— TASKS —
**1)** In the article on the Chinese Bureau, whose suggestion stopped the practice of keeping immigrants on the dock for six months?
**2)** Pick up the article on the Chinese Bureau after its final sentence and continue it.

Certain lawyers who almost made the bureau their home when Mr. Meredith was there have disappeared from the Appraisers’ building and are looking for Caucasian clients. Certain attachés of other offices in the same building who were wont to go into the vault and examine papers in Chinese cases every day are now conspicuous by the rarity of their presence. The lodgings maintained by the steamship company in the Mail Dock for housing Chinese immigrants awaiting a landing are no longer overcrowded, and the abuse of keeping those unfortunate creatures six months on the dock before being granted a hearing has been stopped. But it is noteworthy, also, that the abuse was not abated by any initiatory step taken by Jackson or his friend Meredith. It was done at the suggestion of Special Agents Linck and Smith, who, when they arrived here and looked into the matter of the gross mismanagement of the Chinese Bureau, made such representations as to bring about a general and speedy clearing up of the Mongolian debris.

The laborers of California owe a debt of gratitude to the firmness and clearsightedness of the Secretary of the Treasury, who refused to be influenced by a great corporation and who was too shrewd to be misled by the lies told both here and in Washington in Meredith’s behalf to waver for an instant in adopting heroic measures to protect the people of the United States from this flood of yellow paupers coming in through the Golden Gate at the rate of nearly 4000 per annum. The first of these measures and one that brought consternation to the coolie brokers was the appointment of Chinese Interpreter Rev. John Endicott Gardiner, D. D., as a Chinese inspector. Gardiner was the last man in the world that Jackson or Meredith wanted to see in the bureau. Meredith had spoken in the most contemptuous manner about him and to him on one occasion threatening physically to kick him out of the office. Jackson was known to have a disparaging opinion of the reverend gentleman also. Inspector Lynch was equally disliked by Meredith, and although Lynch and Gardiner had been the two most active and successful members of the bureau, Jackson refused to appoint either one to the head of the bureau when the place was vacated. The cold shoulder extended to the inspectors named might be interpreted, in the absence of a more plausible theory, as an intimation that virtue was to be its own sweet solitary reward in the bureau. In other words, that Gardiner and Lynch had got themselves disliked because they were too zealous in the discharge of their duties.

— ENTRIES SHOWN —

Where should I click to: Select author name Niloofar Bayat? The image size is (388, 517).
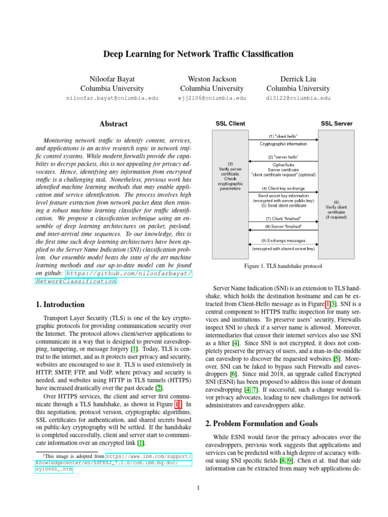point(113,79)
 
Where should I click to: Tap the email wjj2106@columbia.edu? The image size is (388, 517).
point(205,98)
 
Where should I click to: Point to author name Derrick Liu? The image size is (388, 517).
point(298,79)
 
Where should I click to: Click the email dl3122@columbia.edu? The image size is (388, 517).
point(298,98)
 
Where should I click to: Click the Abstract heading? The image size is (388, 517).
point(113,124)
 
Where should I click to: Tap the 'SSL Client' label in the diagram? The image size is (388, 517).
point(231,124)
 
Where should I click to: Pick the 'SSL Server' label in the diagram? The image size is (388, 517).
point(336,124)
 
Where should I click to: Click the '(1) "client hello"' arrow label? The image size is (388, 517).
point(283,136)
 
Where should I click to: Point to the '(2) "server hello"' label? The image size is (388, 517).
point(283,157)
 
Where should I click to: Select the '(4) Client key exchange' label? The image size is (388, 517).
point(283,188)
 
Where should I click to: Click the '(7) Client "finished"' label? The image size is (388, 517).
point(283,218)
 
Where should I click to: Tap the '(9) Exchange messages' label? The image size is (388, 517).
point(283,240)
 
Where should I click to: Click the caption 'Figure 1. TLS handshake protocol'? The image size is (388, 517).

— IN RESPONSE —
**1)** Special Agents Linck and Smith.

**2)**
Hence the totally unexpected appointment of Dr. Gardiner to a position where he would be untrammeled in the discharge of those duties with which he had been entrusted was a bitter dose for the coolie ring. It also revealed the seriously alarming fact that the Secretary of the Treasury was fully informed of the mismanagement of the bureau, and that he had resolved to put an end to it, no matter whether a major or a general was to be displaced thereby. The fact also that the appointment was made without consulting either Jackson or Meredith, or asking them for a letter of recommendation, was another disagreeable element of the episode. This was followed shortly after by the appointment by the Secretary of Chinese Inspectors Tippitt and Barbour, sent from the East to become members of the bureau at San Francisco. In the selection of these three men the Collector and Meredith had no voice whatever. They had to accept what they received in a spirit of resignation or indignation, which ever suited best their official moods, and no vote of thanks has yet appeared on record for the same.

But the hardest blow of all was the appointment of James R. Dunn as chief of the bureau without previous notice to the Collector. More than that, the fact of the appointment was known to the Washington correspondent of The Call and was announced in the columns of The Call long before Collector Jackson admitted that he had heard anything at all about it. These acts on the part of the Treasury Department are susceptible of only one interpretation, and that is that the department has determined to manage the bureau from Washington and in its own way, the bureau to be independent of the Collector, and the bureau and the Collector being a check upon the lapses and errors of each other. Furthermore, that the department will not tolerate the methods heretofore pursued in the bureau which permitted that office to be made the rendezvous for Chinese brokers and their attorneys.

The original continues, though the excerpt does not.